As Jon walked over to the ambulance the EMS worker gave him a small nod. An acknowledgement of understanding in a situation no one could possibly understand. Jon took her place next to Ellis. He rested against Jon’s chest.
“I’ve got a friend coming down to see you.” He pressed his cheek to the top of Ellis’s head. “I’m going to take you to the room I’m staying in. Is that okay?” The last place Ellis needed to be was home. Not with Rudy stamped into every inch of the house. “C’mon.” Jon pulled him to his feet.
They’d just crossed the road when George caught up. “You’re not taking him home, are you?”
“No. I’ve got a room here.” Jon nodded at the brick building.
Sheriff glanced back at the scene, but nothing had to be said. They would take Rudy to the morgue, autopsy him, write their little notes about his injuries and how he died. They would never know who he was—an innocent who liked baseball cards and ice cream, but didn’t like yellow.
Knowing his partner had been reduced to a number and report had bothered Jon, but knowing Rudy would become a few sheets of paper in a file cabinet killed something inside him.
Jon pried his gaze from the scene.
“Call me if Ellis needs anything,” George said. “Or you. If you need anything, you’re welcome to call too.”
Jon nodded.
Inside the motel room, Jon held Ellis up with one arm so he could pull back the covers on the bed, then helped him lay down. Jon removed Ellis’s shoes. He didn’t have on any socks, so Jon pulled the covers up enough to keep his feet from getting cold.

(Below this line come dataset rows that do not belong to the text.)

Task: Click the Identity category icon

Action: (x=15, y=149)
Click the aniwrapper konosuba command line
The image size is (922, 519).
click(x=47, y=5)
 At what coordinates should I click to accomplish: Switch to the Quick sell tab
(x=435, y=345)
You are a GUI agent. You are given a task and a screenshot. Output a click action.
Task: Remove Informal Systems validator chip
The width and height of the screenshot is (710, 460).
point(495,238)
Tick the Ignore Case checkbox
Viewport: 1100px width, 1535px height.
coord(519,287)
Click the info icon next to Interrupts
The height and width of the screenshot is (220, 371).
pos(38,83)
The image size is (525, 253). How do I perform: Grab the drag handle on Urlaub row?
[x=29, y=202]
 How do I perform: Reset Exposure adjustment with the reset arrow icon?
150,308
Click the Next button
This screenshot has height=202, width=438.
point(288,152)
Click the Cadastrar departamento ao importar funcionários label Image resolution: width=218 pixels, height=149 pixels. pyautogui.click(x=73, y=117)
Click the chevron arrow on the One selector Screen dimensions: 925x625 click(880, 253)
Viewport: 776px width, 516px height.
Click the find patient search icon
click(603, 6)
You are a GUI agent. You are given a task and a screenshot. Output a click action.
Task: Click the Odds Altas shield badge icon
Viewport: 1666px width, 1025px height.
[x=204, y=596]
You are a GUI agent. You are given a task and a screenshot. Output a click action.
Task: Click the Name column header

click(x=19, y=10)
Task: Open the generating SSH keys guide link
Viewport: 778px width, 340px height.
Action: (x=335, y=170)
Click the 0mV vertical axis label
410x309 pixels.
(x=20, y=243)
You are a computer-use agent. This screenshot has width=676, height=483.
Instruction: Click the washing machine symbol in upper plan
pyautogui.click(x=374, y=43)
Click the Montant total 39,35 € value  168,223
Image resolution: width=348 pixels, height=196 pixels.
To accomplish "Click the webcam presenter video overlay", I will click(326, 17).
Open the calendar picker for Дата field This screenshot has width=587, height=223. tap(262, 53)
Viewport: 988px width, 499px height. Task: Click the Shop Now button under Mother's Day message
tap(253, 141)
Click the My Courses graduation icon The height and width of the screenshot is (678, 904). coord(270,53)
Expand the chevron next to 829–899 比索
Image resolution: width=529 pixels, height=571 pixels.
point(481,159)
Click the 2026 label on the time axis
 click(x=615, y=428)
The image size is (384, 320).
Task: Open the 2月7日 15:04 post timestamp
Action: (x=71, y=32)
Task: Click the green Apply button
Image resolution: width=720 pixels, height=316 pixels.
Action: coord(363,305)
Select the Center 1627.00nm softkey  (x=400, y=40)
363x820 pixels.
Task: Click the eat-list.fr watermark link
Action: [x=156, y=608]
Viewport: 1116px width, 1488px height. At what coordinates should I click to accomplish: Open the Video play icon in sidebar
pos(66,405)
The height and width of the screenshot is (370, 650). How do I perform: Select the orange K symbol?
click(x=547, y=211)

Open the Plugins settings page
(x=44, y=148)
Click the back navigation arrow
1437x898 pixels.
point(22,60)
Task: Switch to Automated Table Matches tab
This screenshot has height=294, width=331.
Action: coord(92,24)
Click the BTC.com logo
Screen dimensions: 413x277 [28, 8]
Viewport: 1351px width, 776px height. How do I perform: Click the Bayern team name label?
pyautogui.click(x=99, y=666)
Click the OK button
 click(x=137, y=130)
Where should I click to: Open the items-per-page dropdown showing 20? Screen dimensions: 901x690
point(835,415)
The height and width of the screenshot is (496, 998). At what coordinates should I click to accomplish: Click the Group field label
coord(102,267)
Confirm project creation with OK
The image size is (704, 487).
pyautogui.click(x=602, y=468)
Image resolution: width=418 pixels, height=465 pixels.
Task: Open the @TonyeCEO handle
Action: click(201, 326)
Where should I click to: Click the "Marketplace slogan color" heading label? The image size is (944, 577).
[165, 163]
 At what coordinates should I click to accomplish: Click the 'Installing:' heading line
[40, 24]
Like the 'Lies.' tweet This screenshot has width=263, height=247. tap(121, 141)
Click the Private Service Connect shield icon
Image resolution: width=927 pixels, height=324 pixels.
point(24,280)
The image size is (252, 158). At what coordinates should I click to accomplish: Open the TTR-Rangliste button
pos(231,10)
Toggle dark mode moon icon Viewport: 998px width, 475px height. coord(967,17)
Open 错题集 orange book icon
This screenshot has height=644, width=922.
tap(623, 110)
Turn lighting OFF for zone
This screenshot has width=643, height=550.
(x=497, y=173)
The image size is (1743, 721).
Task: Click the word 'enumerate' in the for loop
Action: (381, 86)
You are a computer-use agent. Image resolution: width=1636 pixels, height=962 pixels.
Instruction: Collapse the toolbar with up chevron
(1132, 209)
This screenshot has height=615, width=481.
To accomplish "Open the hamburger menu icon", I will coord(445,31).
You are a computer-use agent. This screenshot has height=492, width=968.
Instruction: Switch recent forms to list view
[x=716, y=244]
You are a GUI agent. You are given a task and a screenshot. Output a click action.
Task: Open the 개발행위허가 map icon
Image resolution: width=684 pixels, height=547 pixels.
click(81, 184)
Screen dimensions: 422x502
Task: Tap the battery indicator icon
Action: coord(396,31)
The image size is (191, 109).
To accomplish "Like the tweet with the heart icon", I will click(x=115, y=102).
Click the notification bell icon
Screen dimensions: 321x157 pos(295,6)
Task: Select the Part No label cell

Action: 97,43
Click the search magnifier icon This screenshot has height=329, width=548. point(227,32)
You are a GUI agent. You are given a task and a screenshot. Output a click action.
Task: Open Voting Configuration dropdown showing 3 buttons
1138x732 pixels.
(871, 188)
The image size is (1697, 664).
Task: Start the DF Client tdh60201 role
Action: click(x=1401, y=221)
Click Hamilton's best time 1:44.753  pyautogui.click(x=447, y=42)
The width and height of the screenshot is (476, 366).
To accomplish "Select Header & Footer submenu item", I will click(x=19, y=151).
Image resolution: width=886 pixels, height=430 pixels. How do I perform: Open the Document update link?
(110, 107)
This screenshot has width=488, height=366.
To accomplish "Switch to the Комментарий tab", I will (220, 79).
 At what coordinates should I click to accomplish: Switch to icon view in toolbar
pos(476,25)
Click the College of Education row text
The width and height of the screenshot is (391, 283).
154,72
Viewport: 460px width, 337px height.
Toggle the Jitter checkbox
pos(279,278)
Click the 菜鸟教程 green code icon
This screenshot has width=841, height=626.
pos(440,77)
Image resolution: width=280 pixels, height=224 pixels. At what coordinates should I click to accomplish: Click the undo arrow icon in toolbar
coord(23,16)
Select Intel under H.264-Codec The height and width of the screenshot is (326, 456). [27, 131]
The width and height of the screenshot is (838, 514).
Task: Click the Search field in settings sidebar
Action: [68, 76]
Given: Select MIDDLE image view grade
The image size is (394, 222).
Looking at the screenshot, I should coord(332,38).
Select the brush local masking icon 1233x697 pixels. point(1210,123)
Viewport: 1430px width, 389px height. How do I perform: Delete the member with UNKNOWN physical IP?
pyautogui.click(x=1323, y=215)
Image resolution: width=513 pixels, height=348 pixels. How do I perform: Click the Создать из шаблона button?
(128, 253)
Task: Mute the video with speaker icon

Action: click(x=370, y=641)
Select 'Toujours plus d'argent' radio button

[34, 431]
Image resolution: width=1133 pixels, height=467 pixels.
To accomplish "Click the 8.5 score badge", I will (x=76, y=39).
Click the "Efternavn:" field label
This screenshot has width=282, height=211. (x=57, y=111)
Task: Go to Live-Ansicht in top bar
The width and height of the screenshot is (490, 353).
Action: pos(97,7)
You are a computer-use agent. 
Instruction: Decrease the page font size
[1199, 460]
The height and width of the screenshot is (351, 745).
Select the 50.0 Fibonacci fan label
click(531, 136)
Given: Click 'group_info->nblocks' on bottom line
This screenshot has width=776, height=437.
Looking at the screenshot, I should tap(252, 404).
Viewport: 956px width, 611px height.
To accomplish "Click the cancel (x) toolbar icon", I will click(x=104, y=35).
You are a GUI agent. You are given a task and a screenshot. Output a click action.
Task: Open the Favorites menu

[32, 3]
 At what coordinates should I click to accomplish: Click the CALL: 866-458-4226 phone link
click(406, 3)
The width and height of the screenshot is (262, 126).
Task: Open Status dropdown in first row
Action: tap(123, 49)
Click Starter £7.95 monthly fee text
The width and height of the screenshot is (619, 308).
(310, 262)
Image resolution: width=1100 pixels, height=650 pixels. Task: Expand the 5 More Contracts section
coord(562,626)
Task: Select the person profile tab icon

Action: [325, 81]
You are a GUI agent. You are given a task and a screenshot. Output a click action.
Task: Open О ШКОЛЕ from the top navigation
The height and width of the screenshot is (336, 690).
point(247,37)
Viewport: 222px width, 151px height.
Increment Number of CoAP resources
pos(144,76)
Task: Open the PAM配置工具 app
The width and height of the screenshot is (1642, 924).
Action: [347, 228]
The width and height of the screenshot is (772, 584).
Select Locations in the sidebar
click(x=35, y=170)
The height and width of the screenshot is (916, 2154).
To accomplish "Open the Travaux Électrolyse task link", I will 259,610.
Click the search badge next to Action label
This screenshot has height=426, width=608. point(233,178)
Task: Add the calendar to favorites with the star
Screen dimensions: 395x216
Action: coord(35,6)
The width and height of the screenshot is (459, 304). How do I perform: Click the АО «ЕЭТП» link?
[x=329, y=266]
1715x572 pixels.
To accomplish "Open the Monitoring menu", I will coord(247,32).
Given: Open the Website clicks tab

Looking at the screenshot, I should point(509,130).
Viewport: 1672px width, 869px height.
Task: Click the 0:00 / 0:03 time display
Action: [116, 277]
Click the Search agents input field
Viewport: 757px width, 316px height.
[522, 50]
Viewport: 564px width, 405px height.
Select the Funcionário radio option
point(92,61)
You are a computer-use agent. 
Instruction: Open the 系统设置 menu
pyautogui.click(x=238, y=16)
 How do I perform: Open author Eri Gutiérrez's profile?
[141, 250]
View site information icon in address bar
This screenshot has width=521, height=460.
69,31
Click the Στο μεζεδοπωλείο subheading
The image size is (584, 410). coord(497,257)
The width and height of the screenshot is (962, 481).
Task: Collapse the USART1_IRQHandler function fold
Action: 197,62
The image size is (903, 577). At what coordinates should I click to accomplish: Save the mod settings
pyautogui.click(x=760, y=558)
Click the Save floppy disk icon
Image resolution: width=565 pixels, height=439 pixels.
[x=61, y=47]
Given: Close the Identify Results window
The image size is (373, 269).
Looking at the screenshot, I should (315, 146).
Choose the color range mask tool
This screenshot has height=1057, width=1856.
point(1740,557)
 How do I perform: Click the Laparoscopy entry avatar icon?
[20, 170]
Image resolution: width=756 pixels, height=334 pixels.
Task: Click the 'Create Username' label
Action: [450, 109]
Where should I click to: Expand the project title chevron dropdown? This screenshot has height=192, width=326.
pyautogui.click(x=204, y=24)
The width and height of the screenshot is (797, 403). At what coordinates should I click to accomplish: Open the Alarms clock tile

It would take Mike five to six hours to get here. That is, if there were any outgoing flights to Atlanta. Then it would take at least another hour to make the drive into Gilford.
Jon rubbed his burning eyes. There were no tears, just a continuous ache. His knee wasn’t happy either, and the rest of his muscles joined in with a wash of weakness.
It wasn’t the need-for-sleep kind of exhaustion, but the type of fatigue he’d often experienced after going on a bust or from staying up all night and day to move a high risk witness from one place to the other. It would take more than a night’s rest to make him feel normal again.
Jon caressed Ellis’s cheek with his knuckles.
But normality was gone for Ellis. And there was no way to get it back.
Jon lay down and held him.
“I’m here.” Jon ran his hand up and down Ellis’s back. “Whatever you need, I’m here.”